Hay hechos decisivos, mortales, por eso para mí no hay esperanza. Esperanza, de qué. Para mí todo es triste. Triste, porque tú, hijo mío no estás y sé que ya nunca volverás.
Triste ver el sol salir, triste cuando se oculta, triste ver a los niños jugar y triste oír su llanto. Triste ver todas tus cosas y aún más triste el no verlas. Triste el verte constantemente en tus fotos, en mis sueños, en mi recuerdo,  te siento entonces tan real, pero imposible dejar de hacerlo.
Me rodeo de todo lo tuyo para tenerte siempre conmigo. Paso por donde pasabas, para sentir tu presencia.Como si el lugar que tú ocupabas conservara tu esencia, y te fuera a ver allí. Entonces te haces tan vívido que el dolor de tu ausencia me desgarra más aún.

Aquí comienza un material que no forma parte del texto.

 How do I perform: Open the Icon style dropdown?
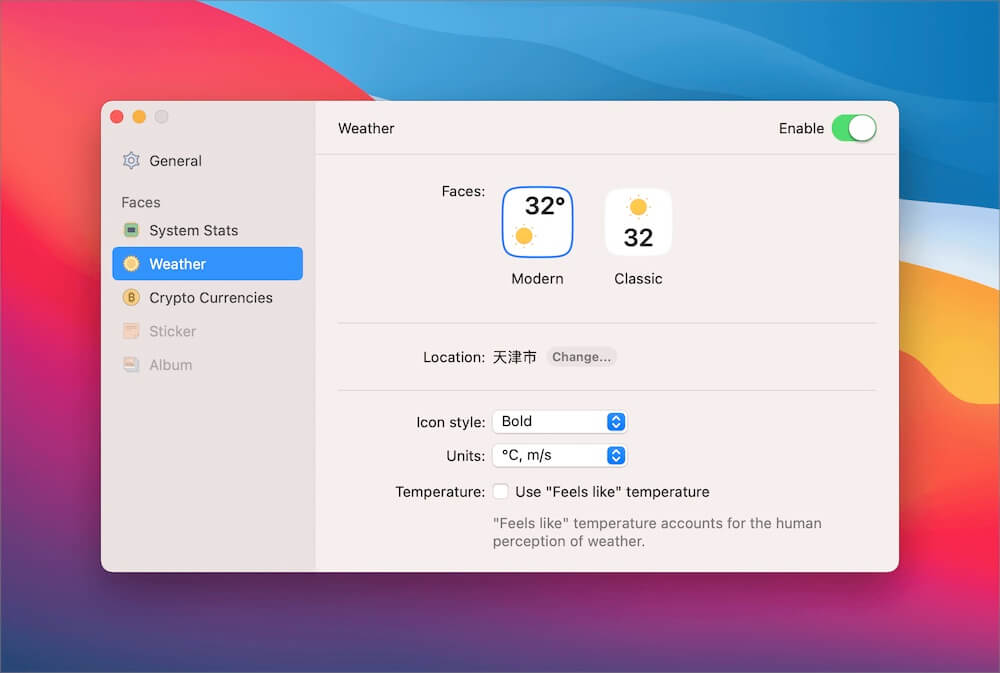point(559,422)
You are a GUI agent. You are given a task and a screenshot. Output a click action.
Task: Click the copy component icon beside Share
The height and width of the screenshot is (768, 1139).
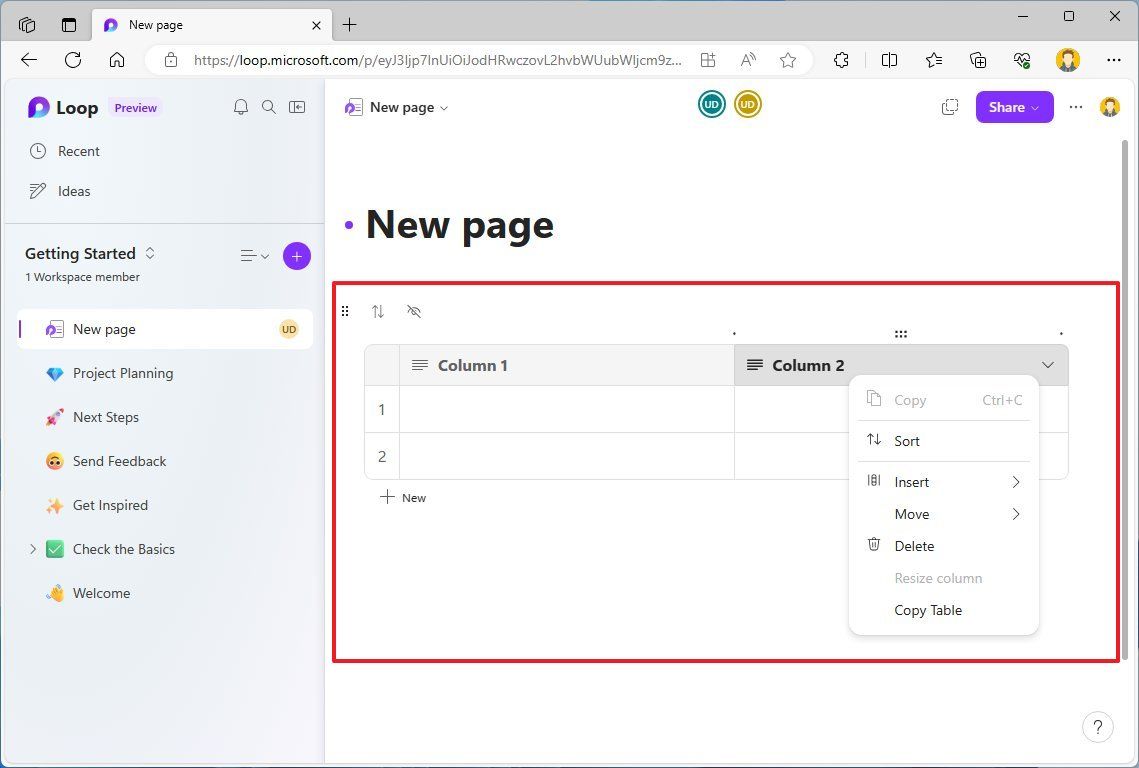click(x=949, y=106)
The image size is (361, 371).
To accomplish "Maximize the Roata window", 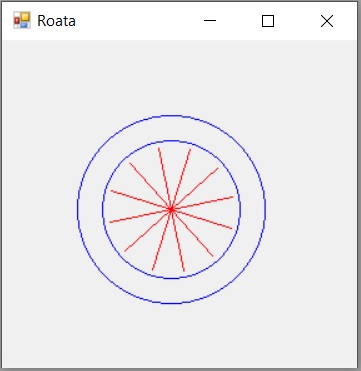I will pos(268,21).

POR QUÉ TÚ, por qué tú que eras tan sano, por qué tú que leías tanto, por qué tú que defendías a los débiles, por qué tú que a nadie hacías daño, por qué tú que llevabas siempre esa generosa y hermosa sonrisa a flor de piel, por qué tú que tenías tanto que dar y recibir en esta vida. Por qué tú, niño mío POR QUÉ TÚ.
Y por qué yo..., por qué nosotros... Dónde están las respuestas. Quién las tiene. Dónde está la lógica de la vida.
Todas, preguntas sin respuestas. Y sé sin embargo que me las haré el resto de mi vida.
Somos simples marionetas en manos del destino, de un destino cruel y caprichoso que al azar hace y deshace.
Es por esto que mi corazón tiene una herida, un hueco enorme imposible de llenar, donde la esperanza no tiene cabida y al que a veces le pongo compresas de amistad para aliviarlo, compresas de música para calmarlo, pero sé que nunca sanará.